══ EXCERPTED RECORDS ══

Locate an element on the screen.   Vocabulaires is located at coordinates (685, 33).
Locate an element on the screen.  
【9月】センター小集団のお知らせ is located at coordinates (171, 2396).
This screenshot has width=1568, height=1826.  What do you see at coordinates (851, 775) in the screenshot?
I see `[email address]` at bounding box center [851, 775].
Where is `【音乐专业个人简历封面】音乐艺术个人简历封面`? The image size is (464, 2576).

═══

EXERCISE INSTRUCTIONS -
Quote all of the data items above verbatim.

RESULT OF THIS TASK -
Locate an element on the screen.   Vocabulaires is located at coordinates (685, 33).
Locate an element on the screen.  
【9月】センター小集団のお知らせ is located at coordinates (171, 2396).
This screenshot has width=1568, height=1826.  What do you see at coordinates (851, 775) in the screenshot?
I see `[email address]` at bounding box center [851, 775].
Where is `【音乐专业个人简历封面】音乐艺术个人简历封面`? The image size is (464, 2576).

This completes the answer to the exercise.